Yes, we have a community edition that's available on Digital Ocean and Azure Marketplace currently. We are working on output to more marketplaces but for larger deployments, we recommend using our SaaS offering at Flexify.IO or working with us for customized installation in customers' own account or customers' own servers.
You mentioned a SaaS version of the product. Does it mean user interface, the management layer is hosted on a cloud and you pay per use and then the engine is deployed in a virtual machine or in [23:35] circumstance or whatever and you can have many of them?
Yes, that is right. SaaS version is the easiest for user to use. All user need to do is create an account, add storage, and click Migrate button. Customer don't need to think about location of engines or any other architectural issues. We just sold it to the customers. However at some point, there are trust issues or there are unique needs. With SaaS, will it be the best fit for this or that customer? In this case, we all support on-premise or customer-owned installation. For small projects when we don't need any kind of scalability or being able to run a distribute the system, those have offering it in marketplaces.
How does the pricing of the product work?
We usually charge per gigabyte for the SaaS solution. For marketplace offerings, that is per hour prices, and for on-premise installation or customer-owned installation, we are ready to sell special licenses or subscriptions.
It's pretty flexible.
Yeah, it's absolutely flexible.
At the end of the day, the pricing model looks very interesting for migration.
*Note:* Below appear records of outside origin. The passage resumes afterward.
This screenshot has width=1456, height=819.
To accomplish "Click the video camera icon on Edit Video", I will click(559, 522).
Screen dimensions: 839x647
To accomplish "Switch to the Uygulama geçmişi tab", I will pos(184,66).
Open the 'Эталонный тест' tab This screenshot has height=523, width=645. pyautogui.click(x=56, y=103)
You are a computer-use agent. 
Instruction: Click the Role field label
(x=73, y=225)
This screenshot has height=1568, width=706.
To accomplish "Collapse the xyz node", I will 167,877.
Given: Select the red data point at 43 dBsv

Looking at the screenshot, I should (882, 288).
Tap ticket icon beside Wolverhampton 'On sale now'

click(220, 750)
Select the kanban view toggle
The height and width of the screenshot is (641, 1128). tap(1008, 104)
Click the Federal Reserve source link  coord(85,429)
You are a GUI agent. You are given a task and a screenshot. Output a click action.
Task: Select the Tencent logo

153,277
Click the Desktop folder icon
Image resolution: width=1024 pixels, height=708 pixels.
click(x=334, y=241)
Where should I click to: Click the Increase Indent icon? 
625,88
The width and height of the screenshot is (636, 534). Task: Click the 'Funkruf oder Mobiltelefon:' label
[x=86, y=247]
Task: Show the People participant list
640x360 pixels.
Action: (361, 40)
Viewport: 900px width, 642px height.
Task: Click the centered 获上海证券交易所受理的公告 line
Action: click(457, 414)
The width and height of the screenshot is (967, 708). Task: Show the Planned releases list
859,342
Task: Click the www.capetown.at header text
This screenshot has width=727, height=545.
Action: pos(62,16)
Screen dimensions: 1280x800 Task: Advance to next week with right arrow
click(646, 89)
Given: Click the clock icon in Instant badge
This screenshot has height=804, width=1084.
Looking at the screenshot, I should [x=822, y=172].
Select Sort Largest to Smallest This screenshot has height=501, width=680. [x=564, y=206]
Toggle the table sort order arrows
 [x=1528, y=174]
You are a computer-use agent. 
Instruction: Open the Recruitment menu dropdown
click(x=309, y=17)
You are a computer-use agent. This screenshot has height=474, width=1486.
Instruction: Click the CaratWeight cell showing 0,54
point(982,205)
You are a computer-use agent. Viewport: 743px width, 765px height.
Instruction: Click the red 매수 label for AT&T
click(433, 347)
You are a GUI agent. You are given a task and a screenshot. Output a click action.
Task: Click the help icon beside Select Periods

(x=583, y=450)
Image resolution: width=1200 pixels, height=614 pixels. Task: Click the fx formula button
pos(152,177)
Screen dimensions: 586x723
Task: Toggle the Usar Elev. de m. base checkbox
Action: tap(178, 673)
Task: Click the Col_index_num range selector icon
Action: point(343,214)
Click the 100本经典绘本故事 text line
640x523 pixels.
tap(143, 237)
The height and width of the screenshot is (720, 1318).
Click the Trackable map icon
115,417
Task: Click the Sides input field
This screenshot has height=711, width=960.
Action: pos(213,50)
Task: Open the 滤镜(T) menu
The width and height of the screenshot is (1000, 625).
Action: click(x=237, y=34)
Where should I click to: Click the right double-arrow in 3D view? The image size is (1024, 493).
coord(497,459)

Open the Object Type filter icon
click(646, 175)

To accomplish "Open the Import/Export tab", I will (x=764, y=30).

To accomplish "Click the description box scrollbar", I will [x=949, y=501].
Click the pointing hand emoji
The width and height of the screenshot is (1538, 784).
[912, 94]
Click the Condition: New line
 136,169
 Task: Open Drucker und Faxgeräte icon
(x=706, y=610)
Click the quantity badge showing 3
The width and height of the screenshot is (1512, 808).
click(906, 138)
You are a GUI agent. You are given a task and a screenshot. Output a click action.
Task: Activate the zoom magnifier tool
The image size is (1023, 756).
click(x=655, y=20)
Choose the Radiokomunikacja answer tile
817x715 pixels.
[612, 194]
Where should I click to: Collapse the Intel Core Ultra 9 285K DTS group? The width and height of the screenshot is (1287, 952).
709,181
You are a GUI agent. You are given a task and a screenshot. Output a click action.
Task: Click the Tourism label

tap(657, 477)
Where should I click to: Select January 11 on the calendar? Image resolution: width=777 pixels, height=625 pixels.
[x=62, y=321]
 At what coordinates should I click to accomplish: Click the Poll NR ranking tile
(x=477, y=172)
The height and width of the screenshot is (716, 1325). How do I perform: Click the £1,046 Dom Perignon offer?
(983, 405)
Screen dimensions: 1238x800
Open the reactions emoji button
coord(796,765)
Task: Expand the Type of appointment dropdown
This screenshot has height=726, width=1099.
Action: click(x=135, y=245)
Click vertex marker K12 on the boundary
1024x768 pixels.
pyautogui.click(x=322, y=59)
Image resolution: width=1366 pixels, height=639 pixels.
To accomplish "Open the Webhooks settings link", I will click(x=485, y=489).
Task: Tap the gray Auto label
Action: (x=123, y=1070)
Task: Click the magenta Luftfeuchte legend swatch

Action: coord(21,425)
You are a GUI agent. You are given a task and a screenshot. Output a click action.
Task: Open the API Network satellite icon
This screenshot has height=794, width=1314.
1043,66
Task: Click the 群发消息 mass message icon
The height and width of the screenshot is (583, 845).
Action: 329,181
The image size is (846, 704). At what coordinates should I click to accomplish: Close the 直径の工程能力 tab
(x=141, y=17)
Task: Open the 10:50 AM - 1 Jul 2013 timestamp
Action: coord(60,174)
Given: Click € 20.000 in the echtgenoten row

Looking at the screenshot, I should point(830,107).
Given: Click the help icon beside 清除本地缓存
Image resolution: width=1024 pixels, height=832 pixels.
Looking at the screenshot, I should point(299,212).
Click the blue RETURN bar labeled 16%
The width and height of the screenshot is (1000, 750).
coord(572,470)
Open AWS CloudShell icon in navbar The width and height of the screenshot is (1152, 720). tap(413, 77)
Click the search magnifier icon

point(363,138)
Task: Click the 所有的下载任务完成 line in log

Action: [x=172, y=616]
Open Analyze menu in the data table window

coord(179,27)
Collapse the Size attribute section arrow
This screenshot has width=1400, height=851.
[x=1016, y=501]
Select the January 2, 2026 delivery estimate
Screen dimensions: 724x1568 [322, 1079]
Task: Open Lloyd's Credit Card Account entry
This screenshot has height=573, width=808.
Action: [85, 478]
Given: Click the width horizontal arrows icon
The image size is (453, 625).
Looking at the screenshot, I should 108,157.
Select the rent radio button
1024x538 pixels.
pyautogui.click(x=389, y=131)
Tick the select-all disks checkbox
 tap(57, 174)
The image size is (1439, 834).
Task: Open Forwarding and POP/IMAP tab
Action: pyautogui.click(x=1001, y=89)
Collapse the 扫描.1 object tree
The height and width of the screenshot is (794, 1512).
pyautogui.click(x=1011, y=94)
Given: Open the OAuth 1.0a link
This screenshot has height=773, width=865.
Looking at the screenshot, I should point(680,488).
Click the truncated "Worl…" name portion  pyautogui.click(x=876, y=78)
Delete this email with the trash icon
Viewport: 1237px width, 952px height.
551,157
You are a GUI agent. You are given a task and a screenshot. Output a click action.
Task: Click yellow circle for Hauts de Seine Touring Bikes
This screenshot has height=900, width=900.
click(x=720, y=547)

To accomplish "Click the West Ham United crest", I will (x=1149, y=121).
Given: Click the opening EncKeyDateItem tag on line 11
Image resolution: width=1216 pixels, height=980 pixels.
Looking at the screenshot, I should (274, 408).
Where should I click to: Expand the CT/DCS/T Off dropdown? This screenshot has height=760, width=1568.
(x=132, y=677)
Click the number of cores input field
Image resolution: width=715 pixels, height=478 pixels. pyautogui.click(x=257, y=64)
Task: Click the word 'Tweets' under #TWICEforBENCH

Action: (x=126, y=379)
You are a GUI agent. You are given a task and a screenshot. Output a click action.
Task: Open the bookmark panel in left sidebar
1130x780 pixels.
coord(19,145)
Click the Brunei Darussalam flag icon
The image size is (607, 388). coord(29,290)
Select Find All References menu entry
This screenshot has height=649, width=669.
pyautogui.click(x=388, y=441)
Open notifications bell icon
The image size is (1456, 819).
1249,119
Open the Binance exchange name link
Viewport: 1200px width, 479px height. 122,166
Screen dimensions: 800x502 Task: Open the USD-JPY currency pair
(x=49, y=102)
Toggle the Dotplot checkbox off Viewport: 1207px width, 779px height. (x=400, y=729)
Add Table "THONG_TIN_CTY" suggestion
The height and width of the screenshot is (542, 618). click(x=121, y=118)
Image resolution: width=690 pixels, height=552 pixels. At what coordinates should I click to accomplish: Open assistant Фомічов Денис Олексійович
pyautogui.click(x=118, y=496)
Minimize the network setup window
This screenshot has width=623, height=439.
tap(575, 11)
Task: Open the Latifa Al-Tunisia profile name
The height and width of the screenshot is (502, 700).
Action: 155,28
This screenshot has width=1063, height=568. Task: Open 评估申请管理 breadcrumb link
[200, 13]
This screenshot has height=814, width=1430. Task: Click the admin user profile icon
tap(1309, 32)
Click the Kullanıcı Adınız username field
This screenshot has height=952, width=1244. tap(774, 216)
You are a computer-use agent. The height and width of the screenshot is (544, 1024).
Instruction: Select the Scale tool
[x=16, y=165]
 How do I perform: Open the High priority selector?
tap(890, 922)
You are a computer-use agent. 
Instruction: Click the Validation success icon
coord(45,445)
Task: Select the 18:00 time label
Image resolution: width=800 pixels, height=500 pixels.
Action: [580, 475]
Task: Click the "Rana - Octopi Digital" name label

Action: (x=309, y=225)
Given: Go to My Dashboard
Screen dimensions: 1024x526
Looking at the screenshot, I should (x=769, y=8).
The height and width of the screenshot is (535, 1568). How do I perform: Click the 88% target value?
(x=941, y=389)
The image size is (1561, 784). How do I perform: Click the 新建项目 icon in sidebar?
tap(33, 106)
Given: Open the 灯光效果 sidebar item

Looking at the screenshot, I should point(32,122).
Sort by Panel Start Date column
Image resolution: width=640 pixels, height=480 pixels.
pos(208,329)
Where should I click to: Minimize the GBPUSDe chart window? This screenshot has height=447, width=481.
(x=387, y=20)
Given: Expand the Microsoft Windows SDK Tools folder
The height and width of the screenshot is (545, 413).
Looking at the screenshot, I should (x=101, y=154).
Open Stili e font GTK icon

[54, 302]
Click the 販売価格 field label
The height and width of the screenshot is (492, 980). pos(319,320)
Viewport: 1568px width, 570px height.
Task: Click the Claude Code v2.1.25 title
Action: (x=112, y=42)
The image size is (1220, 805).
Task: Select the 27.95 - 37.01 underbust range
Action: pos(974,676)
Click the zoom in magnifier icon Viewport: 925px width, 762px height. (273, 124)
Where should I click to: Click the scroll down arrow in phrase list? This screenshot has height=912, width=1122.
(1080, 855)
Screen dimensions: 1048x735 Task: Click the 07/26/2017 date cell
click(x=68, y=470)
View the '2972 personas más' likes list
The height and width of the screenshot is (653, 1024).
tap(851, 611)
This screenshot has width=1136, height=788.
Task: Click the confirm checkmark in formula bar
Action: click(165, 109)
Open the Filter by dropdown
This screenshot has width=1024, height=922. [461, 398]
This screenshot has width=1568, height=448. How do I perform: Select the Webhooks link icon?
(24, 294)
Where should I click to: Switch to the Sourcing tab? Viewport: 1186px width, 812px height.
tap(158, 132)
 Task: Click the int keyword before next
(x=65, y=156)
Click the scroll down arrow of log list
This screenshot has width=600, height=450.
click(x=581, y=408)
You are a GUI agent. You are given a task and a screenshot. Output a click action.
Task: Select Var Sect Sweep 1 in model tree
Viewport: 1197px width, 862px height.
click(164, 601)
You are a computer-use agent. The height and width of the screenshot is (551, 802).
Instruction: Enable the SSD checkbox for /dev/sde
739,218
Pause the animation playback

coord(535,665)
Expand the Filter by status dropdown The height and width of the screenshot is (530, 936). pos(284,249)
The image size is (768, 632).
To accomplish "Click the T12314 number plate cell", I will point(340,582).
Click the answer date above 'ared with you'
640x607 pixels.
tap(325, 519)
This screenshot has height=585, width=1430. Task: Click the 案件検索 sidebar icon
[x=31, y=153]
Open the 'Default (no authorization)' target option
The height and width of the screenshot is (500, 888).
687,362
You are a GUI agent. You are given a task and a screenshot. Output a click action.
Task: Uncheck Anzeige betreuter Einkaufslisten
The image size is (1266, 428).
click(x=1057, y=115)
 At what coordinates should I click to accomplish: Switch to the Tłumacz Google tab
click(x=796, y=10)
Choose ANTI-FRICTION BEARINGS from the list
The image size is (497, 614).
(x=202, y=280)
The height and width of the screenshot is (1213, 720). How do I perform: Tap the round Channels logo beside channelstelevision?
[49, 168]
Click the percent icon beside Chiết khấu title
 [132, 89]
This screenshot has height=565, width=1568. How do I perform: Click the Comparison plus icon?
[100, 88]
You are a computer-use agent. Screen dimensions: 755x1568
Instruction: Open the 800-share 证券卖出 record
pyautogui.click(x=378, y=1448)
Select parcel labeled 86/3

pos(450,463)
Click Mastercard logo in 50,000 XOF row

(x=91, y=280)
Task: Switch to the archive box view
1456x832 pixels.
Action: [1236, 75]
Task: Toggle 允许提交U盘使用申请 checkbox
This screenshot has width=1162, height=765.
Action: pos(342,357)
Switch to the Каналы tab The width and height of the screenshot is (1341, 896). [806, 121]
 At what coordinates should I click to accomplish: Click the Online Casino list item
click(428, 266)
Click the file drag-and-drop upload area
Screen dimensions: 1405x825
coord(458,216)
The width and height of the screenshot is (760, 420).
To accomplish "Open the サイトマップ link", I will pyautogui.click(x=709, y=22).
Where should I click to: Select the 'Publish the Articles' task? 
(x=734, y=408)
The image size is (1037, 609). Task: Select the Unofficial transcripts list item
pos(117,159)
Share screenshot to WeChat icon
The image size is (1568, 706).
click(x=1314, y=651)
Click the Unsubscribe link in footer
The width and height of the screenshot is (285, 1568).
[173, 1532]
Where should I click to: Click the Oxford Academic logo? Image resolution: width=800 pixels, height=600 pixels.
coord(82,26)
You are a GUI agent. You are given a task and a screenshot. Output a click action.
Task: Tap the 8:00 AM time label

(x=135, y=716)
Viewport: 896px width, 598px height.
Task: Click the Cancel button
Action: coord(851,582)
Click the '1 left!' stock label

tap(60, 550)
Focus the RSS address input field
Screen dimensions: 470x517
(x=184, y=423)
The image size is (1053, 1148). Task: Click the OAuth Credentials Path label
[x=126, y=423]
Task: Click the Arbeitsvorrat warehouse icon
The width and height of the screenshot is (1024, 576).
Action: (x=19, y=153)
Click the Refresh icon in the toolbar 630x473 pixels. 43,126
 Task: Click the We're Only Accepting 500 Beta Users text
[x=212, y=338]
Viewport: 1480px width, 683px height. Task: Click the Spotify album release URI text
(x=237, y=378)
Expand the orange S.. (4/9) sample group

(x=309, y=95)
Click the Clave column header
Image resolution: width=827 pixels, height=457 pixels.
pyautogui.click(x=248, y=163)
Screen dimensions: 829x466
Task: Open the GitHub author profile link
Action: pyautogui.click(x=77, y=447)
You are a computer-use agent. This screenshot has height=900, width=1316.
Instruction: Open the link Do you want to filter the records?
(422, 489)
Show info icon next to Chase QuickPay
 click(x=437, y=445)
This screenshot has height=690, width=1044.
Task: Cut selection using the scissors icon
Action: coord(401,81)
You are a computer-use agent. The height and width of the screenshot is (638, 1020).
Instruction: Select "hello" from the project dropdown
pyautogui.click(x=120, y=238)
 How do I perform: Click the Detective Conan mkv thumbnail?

That was the first use case that you mentioned at the beginning, right?
Yes. We see a number of requirements for the complete multi-cloud storage solution. First of all it’s being able to move data between clouds whenever data owner needs to move data between clouds. The second one is being able to combine data from multiple clouds. That allows for true multi-cloud storage as well as eliminates downtime during migration. The third requirement for multi-cloud storage solution is to be able to transpond over API so that the customer will not need to change application code whenever data applications are being migrated to the cloud that doesn't support, let's say, S3 API.
Yes, in fact, at the end of the day, we are talking about a pretty complex work. At the beginning it was migrating data to the cloud. Then it's cloud-to-cloud. Sometimes it's cloud back to on-premises for data reappropriation, so having a solution that allows you to do all of it transparently, seamlessly is now, I think, mandatory.
Even for those customer that I'm not still thinking in a multi-cloud way, I think they need to be aware of the existence of this kind of solution because they give much more flexibility. Even if they are not ready to adopt it today, if they use standard APIs, it will be easier for them to put this abstraction layer in the middle.
Absolutely. It's even more important to have flexibility rather than to use this flexibility. Even if the company, let's say, using Amazon Web Services is not thinking about–even if the company that's using Amazon Web Services is not planning migrating somewhere else right now, it is always good to have an option to migrate whenever the company deems necessary.
Okay, this is fantastic. I think it's time to wrap up the episode, but maybe we can give a few links about Flexify.IO and maybe–I don't know if you are on Twitter or LinkedIn but maybe somebody wants to continue the conversation online. Sergey, where can we find Flexify.IO? I mean, probably the name speaks for itself. Where can we find you on Twitter or LinkedIn?
Yeah, you're absolutely right. That is Flexify.IO and on this webpage, you can find our Twitter or LinkedIn profiles, which is also Flexify.IO.
Fantastic. Thank you very much for your time today and talk to you soon. Bye-bye.